Have you changed your eating habits in response to world events? Would you? Let us know your thoughts by writing to letters@crikey.com.au. Please include your full name to be considered for publication. We reserve the right to edit for length and clarity.
Jason, nice article. But check the graphic for “wheat exporters, 2019”. I think you will find the figures are US$, not tonnes.
According to the graphic Oz is irrelevant on volumes and has a massive guld to bridge when nations included are apparently exporting billions of tonnes?
Also, maybe a clear number for Oz would help too for comparison i.e. Australia accounts for about 3.5 per cent of annual global production’ and exports about 25 million tonnes p.a.
I presume Russia will now be selling its wheat to countries that are willing to pay in yuan. No doubt at a discount as well to the ridiculous world prices. What is not mentioned here is that Russia, China and Belarus produce around 50% of the worlds fertiliser which add another layer of complexity to the situation. One only needs to drive around our countryside to see most paddocks bare of grazing beasts. There is definitely more room for grass fed animals. Australian have been eating grass fed beef for 200 years. Grain feeding is only a recent introduction.

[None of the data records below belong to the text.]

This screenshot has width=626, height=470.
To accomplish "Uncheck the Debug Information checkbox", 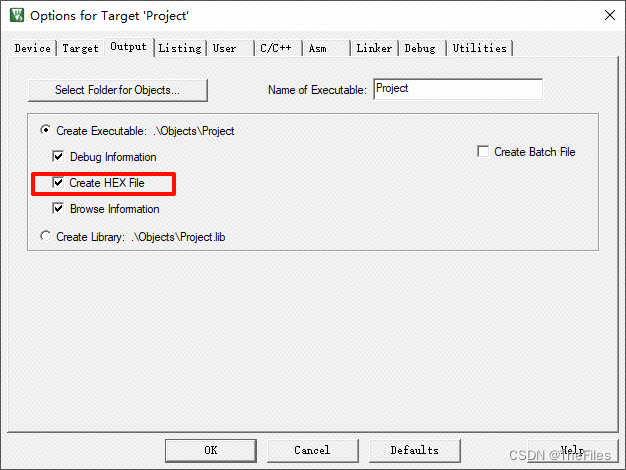I will 58,156.
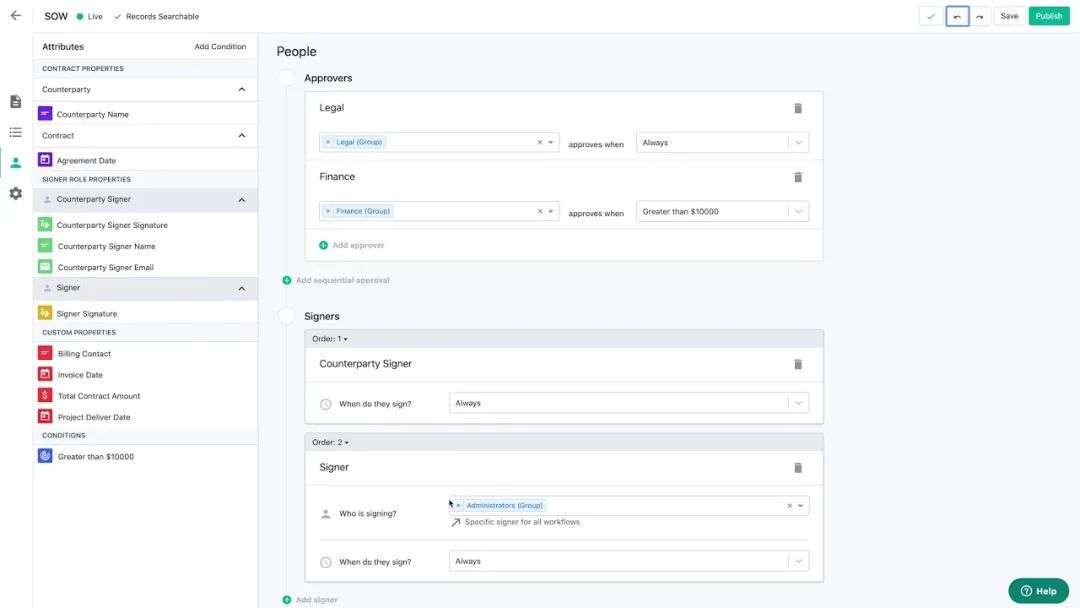1080x608 pixels.
Task: Open the Legal 'approves when' Always dropdown
Action: point(722,143)
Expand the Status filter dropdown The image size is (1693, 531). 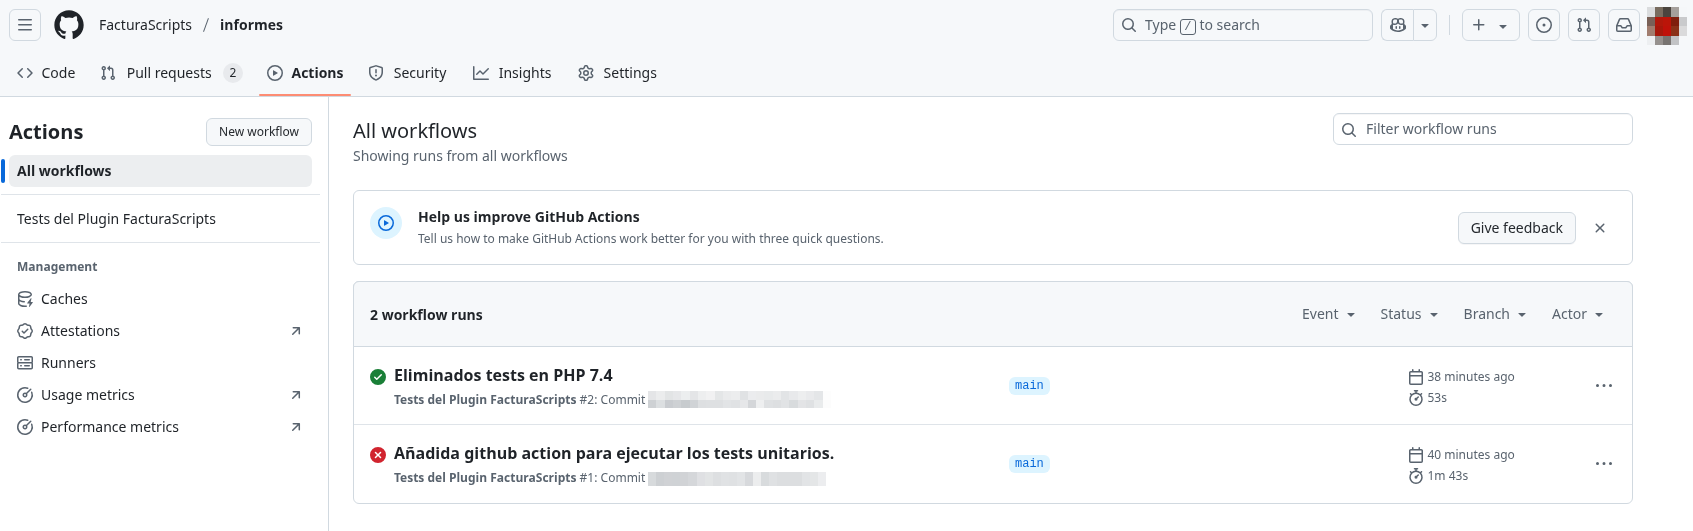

Or, like us, just eat less meat.. virtually stopped eating sheep and cow ….. only a bit of bacon.. a bit of chook and a bit of fish, that’s it, but commercial fishing is scouring the oceans so should stop that as well, ….and I grew up on a farm
An interesting article, which I wholeheartedly agree with, as a vegetarian.
But couldn’t a better, less Europe-centric graphic be found, one which actually states the amount of wheat we export? Surely it’s more than Czechia, which gets a precise figure.
My cows eat grass
The same tired argument for some level of vegetarianism. Although we probably don’t need as much meat as we do consume we are still omnivores. The ability to make tools (opposable thumb stuff) got our other digits on the really good stuff (marrow) and the human brain flourished – as one argument goes.

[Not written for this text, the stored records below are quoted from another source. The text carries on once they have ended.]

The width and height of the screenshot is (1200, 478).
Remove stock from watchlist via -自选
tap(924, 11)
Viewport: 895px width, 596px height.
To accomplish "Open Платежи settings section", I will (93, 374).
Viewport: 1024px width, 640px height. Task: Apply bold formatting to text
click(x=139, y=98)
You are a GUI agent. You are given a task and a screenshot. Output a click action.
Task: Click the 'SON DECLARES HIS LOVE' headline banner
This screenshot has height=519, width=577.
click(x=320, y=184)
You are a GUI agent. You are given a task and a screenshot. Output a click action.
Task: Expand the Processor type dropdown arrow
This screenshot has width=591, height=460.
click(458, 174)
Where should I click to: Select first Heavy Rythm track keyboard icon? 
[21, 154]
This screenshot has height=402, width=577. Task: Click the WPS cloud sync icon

Anyone in this area of interest who hasn’t deep-dived into Regenerative Agriculture is wasting their own time. A bit down the track but de-desertifying the man-made deserts (all, except Antarctica) would add millions of hectares of arable land. ‘No cow shall live in poverty’ stuff, but it gets complicated. We actually need large herds trampling, slobbering, peeing and solid(er) wasting in a planned rotation to recover those lost lands, very Savory. Offering a good life for these animals followed by one bad day. Most traditional farmers are getting a small percentage of the dry mass that their land could produce and that will only improve when their allocation of rain stays, their microbes, worms, fungi and arthropods are too busy munching on each other to do other stuff, like steal the tractor. Furthermore any acre of agricultural land benefits from multi-species impact: e.g., a monoculture grain crop, followed by a herd of something eating the cover crop, followed by fowl tractors distributing the waste to get at the maggots, followed by a crimper and another monoculture crop and so on. But first the dirt has to be turned into soil and the ecosystem restored. For that he needs to learn about compost and compost teas and aerators and nozzle sizes and bioreactors and vermiculture and bird boxes. Fascinating stuff. The farmer will eventually learn to love his soil so much he never wants to see it again. Last one to sell his plough will have to accept scrap prices and pay to have it removed from his property. To be followed by a weeping and wailing Agri-business motorcade.
The politicians think we need more dams and Regen Ag wants to keep that water on their land where it has its uses.
The consumer can find out why food grown this way is better for them and their family (Dr Zach Bush) and get behind the early adopters to accelerate the transformation of dust and dirt to endless green.